Of course, the effects of COVID-19 pandemic, including policy responses, differ markedly across Asian and Pacific cities and countries. Compare a city like Mashhad in the Islamic Republic of Iran with Phnom Penh in Cambodia. Mashhad went through five waves spread across 2020 and 2021, while Phnom Penh largely escaped high infection levels until March 2021. Still, there are many commonalities in behavioural, policy and operational responses. As a case in point, the government of heavily car-oriented Phnom Penh suspended public bus operations in early 2021 and only reopened services in November 2021.
While these trends are causes for concern, the pandemic also offers an opportunity to rethink transport planning in Asian and Pacific cities. It has highlighted the need to making urban transport more environmentally sustainable, socially inclusive and resilient to disruptions. This will require a multi-faceted approach, in which different interventions are tailored to local conditions in cities and countries across the region.
First, it will be essential to restore public trust in public transport as the backbone of urban transport.

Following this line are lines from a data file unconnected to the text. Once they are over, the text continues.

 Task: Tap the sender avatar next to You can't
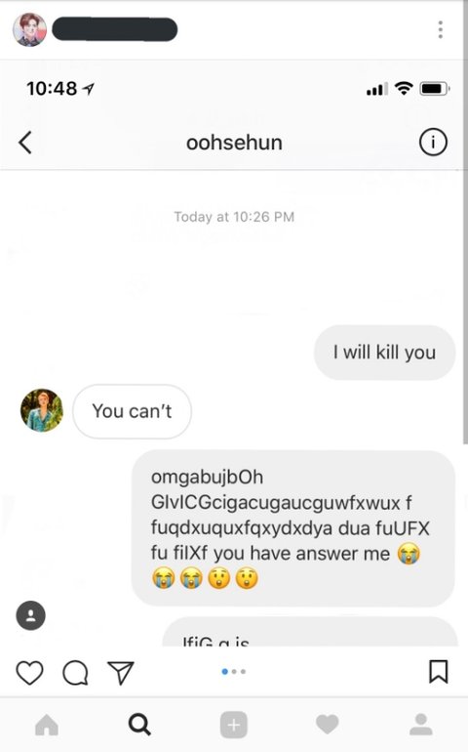coord(42,410)
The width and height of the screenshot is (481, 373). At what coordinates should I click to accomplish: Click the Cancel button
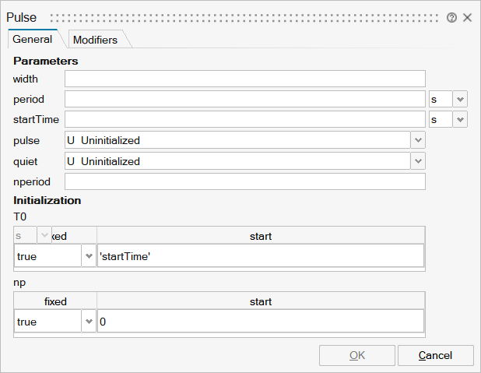tap(435, 355)
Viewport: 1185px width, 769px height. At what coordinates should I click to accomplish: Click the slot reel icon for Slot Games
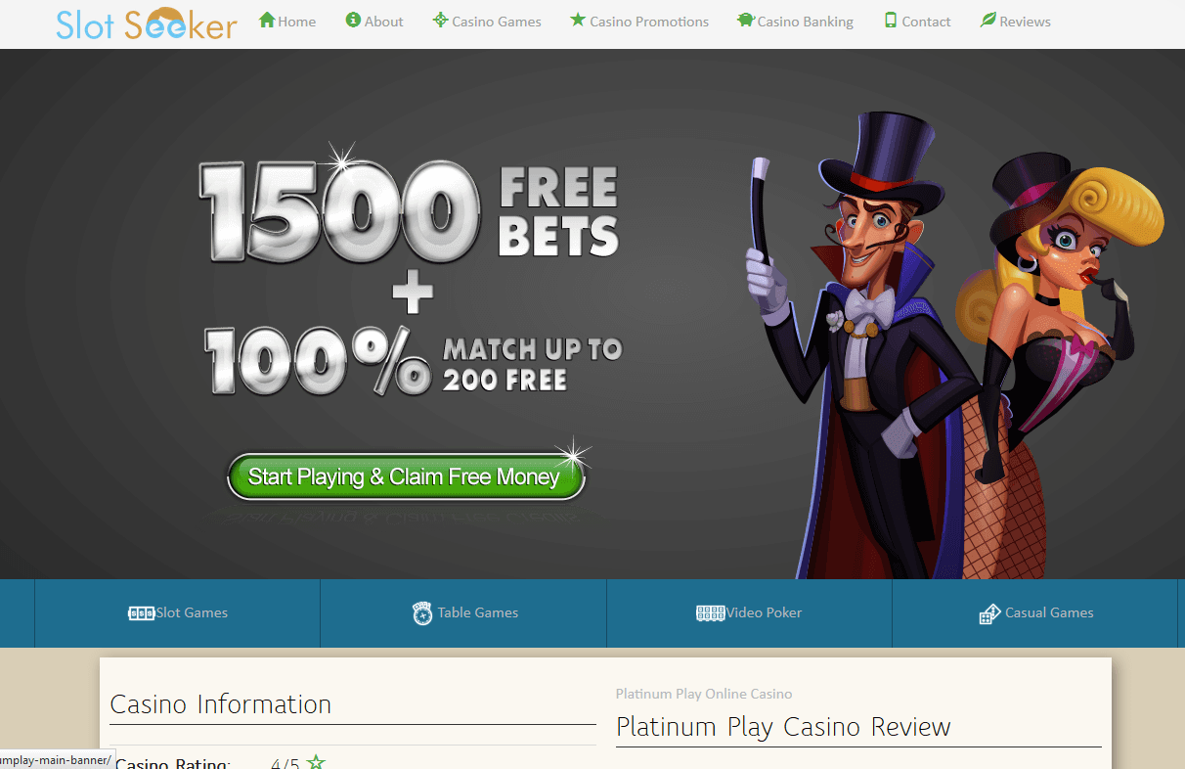tap(142, 613)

Running a full schedule of services while minimizing the risk of infection on vehicles can help recover ridership levels. Second, creating segregated lanes for cycling and more space for walking is also important. This can be accompanied by training programmes to give more people the confidence and skills to cycle safely.
Once the pandemic is over, additional, mutually reinforcing interventions can be promoted . For instance, public transport should be integrated with paratransit by minibuses, rickshaws and motorbikes into a Mobility-as-a-Service (MaaS) system. MaaS brings different transport services together via a single digital interface – an app on smartphones – where users can find information on the best routes, book and pay for services. The benefits of MaaS will be strengthened if programmes are set up to reduce digital exclusion through investment in digital connectivity.

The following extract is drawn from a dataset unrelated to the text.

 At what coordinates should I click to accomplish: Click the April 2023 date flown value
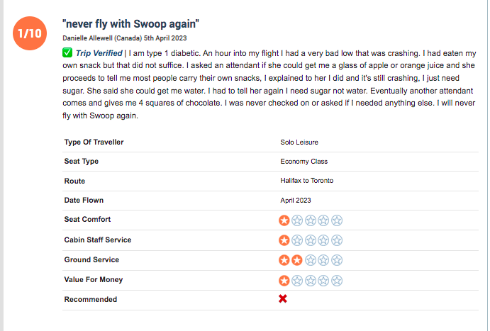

The planning of public transport and paratransit provision needs to be aligned closely with that for new urban development. The concept of Transit Oriented Development (TOD) can be employed to create compact, mixed-use communities with housing, office, retail and leisure facilities along mass public transit, stations and terminals. Streets around stations and terminals can be equipped with high-quality, safe and comfortable infrastructure for walking, cycling and e-scooter use. This will not only improve users’ experience of the first and last leg of MaaS journeys, but also make those modes more attractive for short trips. However, care must be taken that new and retrofitted developments are socially inclusive.
Measures to discourage private car and motorbike use are also needed. Examples include road pricing, limited parking provision, setting parking rates to internalize opportunity costs, establishing car and motorbike free zones, and undertaking minimal road expansion. Resistance to these measures can be fierce but can be mitigated through improving public understanding about how road construction increases car use and congestion in the long run, and by creating convenient, efficient and affordable alternatives to private motorized transport using participatory planning approaches.
As we enter the post-COVID-19 period, city and national governments should think beyond the transport sector and strengthen collaboration with other, related sectors. They can learn more about how different cities have responded to the pandemic in the ESCAP study Enhancing the Resilience of Urban Transport in Asian Cities after COVID-19, which includes an assessment of impacts of COVID-19 on mobility and recommendations for policy-makers. The ESCAP Review of Developments in Transport in Asia and the Pacific (2021) also offers a comprehensive overview of the region’s experiences and policy options for making passenger transport more sustainable, inclusive and resilient. Enhancing resiliency in transport systems also features prominently in the Ministerial Declaration on Sustainable Transport Development and next Regional Action Programme on Sustainable Transport Development in Asia and the Pacific (2022-2026), adopted by the fourth Ministerial Conference on Transport held in December 2021.